[PATCH v15 23/23] Documentation/x86: Add documentation for TDX host support

From: Kai Huang
Date: Thu Nov 09 2023 - 06:59:40 EST

Next message: Vladimir Oltean: "Re: [PATCH v2 net 4/7] net/sched: taprio: get corrected value of cycle_time and interval"
Previous message: Kai Huang: "[PATCH v15 22/23] x86/mce: Improve error log of kernel space TDX #MC due to erratum"
In reply to: Kai Huang: "[PATCH v15 22/23] x86/mce: Improve error log of kernel space TDX #MC due to erratum"
Next in thread: Nikolay Borisov: "Re: [PATCH v15 00/23] TDX host kernel support"
Messages sorted by: [ date ] [ thread ] [ subject ] [ author ]

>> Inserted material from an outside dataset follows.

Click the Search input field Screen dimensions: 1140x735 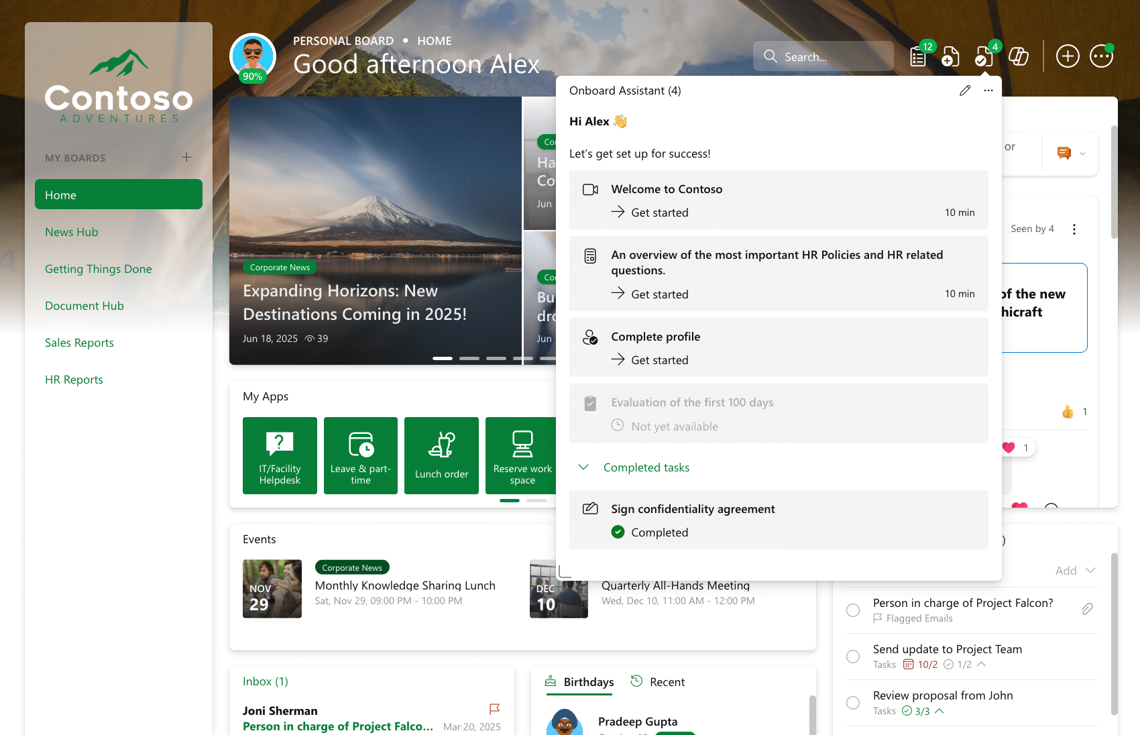coord(832,57)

Add documentation for TDX host kernel support. There is already one
file Documentation/x86/tdx.rst containing documentation for TDX guest
internals. Also reuse it for TDX host kernel support.

Introduce a new level menu "TDX Guest Support" and move existing
materials under it, and add a new menu for TDX host kernel support.

Signed-off-by: Kai Huang <kai.huang@xxxxxxxxx>
---

v14 -> v15:
- Removed the dmesg shows TDX module version (not printed anymore).

v13 -> v14:
- Added new sections for "Erratum" and "TDX vs S3/hibernation"

---
Documentation/arch/x86/tdx.rst | 222 +++++++++++++++++++++++++++++++--
1 file changed, 211 insertions(+), 11 deletions(-)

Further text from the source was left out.